Anmeldungsdatum: 27.08.2004
Beiträge: 956

BeitragVerfasst am: 31.Dez 2007 17:07    Titel: 2007 war das Jahr der Bescheuerten Antworten mit Zitat

...findet Vera Langsfeld in der "Achse des Guten":

2007 - Das Jahr der Bescheuerten

Nachdem sich die Jahresrückblicker in den verschiedenen Medien nicht schlüssig waren, ob das heute vergehende Jahr ein Gutes oder ein Schlechtes gewesen sei, hat mir Hannes Steins Hinweis auf den Artikel über das Recht auf Bescheuertheit die Augen geöffnet.
Das Jahr 2007 war das Jahr der Bescheuerten.

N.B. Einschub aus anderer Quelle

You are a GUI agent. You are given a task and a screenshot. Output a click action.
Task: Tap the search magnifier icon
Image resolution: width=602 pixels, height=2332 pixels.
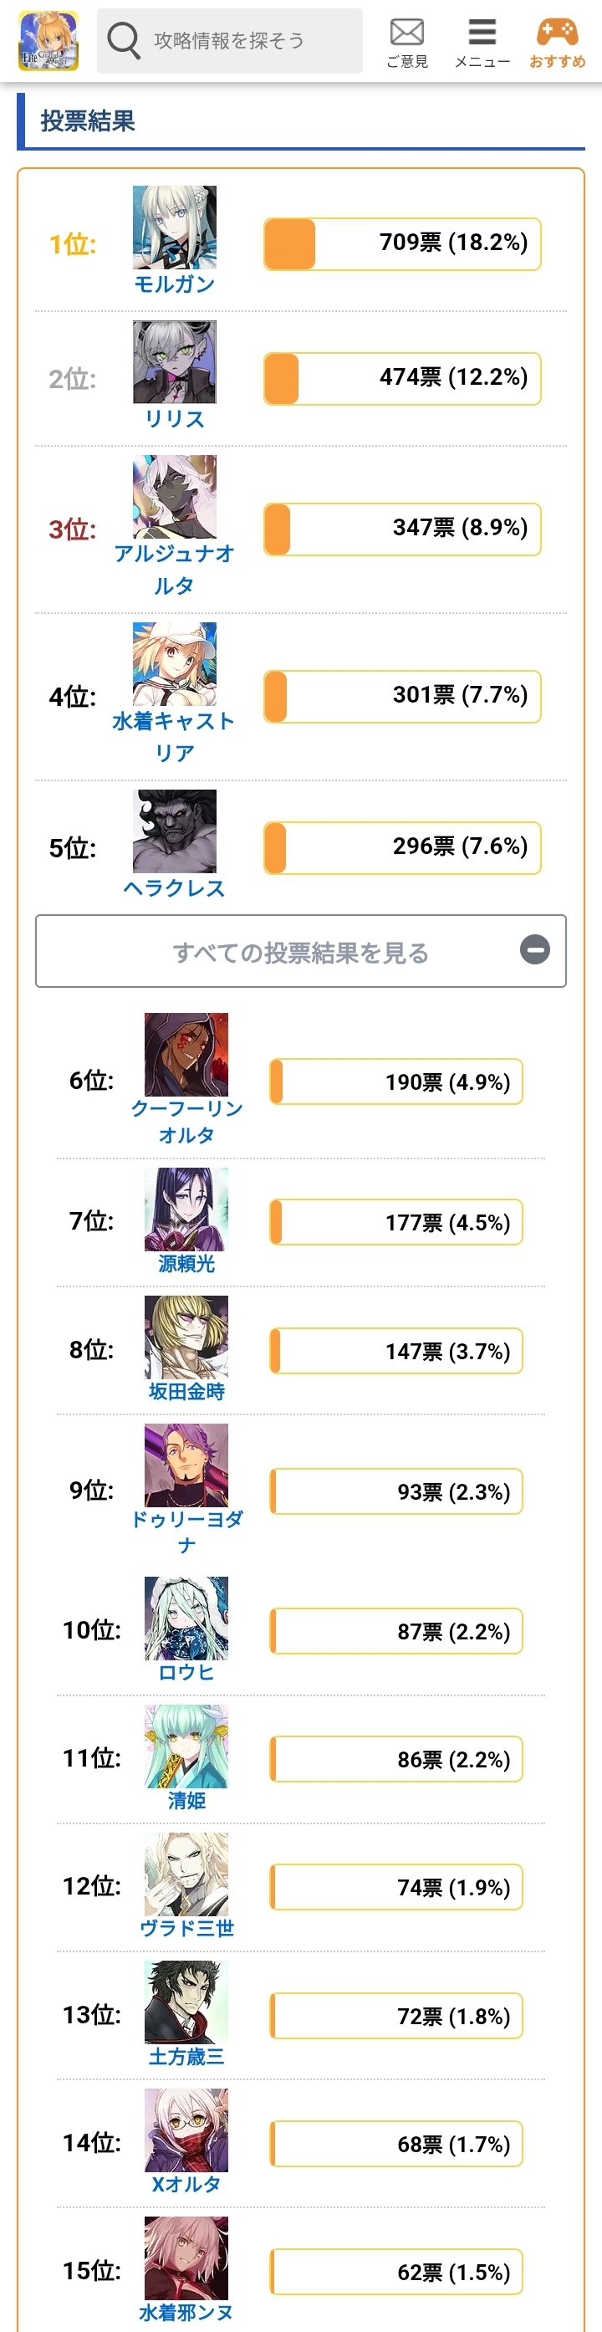123,41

Das ging mit der Knut-o-Manie los. Ein kleiner Eisbär hat die Medien zu Bärenfängern mutieren lassen. Anfang des Jahres hallten die Straßen von den spitzen Entzückensschreien in den Redaktionsstuben wider, wenn es gelang, Knut mit Klobürste ins Blatt zu heben. Diese Begeisterung musste unbedingt politisch instrumentalisiert werden und so bekam Knut, der sich nicht wehren konnte, den Umweltminister Gabriel zum Paten. Die beste Figur machte Knuts Ziehvater und frischgebackener „Berliner des Jahres“ Thomas Dörflein, der beeindruckend demonstrierte, dass ihn der ganze Medienrummel kalt ließ. Er lehnte alle Angebote, in den angesagten Talkshows des Landes über seine Gefühle bei der Aufzucht von Knut zu plaudern, ab.
Siegmar Gabriel hätte Dörflein gar zu gern vertreten, schließlich hatte er sich selbst zum Eisbär- Beauftragten der Regierung Merkel ernannt, scheiterte aber daran, dass die Zuschauer nur das Original sehen wollten.
Mit der Wahl von Dörflein hatten die Deutschen immerhin ihr Herz für verstoßene Eisbären gezeigt. Manche deutsche Kinder waren deutlich schlechter dran als Knut. Sie wurden leider nicht von ihren Müttern verstoßen, was ihnen vermutlich das Leben gerettet hätte, sondern bis zum Verhungern vernachlässigt. Das macht auch unsere Familienministerin besorgt, die mit einer Offensive für Kindergeld und staatliche Kinderbetreuung mediale Furore machte. Just zum Jahresausklang konnte sie die Erfolge ihrer Politik bekannt geben.
Über die Hälfte aller Antragsteller auf Kindergeld hätte einen Betrag von 300 bis 500 Euro erhalten, weniger als die Hälfte hätte darüber gelegen. Erinnert sich noch jemand? Ursprünglich war das Kindergeld um Familien im Erwerbsleben den Entschluß zum Kind leichter zu machen Ihnen sollte der Verdienstausfall ersetzt werden, wenn sie im ersten Jahr mit dem Kind zu hause bleiben. Dann hat die SPD aus Gründen der „Gerechtigkeit“ durchgesetzt, dass alle, also auch Empfänger von Transferleistungen, Kindergeld bekommen. Die nun veröffentlichen Zahlen belegen, dass vor allem Familien Kindergeld bekommen, die von Transferleistungen leben und deshalb keinen Verdienstausfall haben. Alle verhungerten Kinder stammen aus solchen Familien. Das Kinderkriegen wird dort subventioniert, wo die Fälle grausamster Kinderverwahrlosung auftreten. Wenn das nicht bescheuert ist !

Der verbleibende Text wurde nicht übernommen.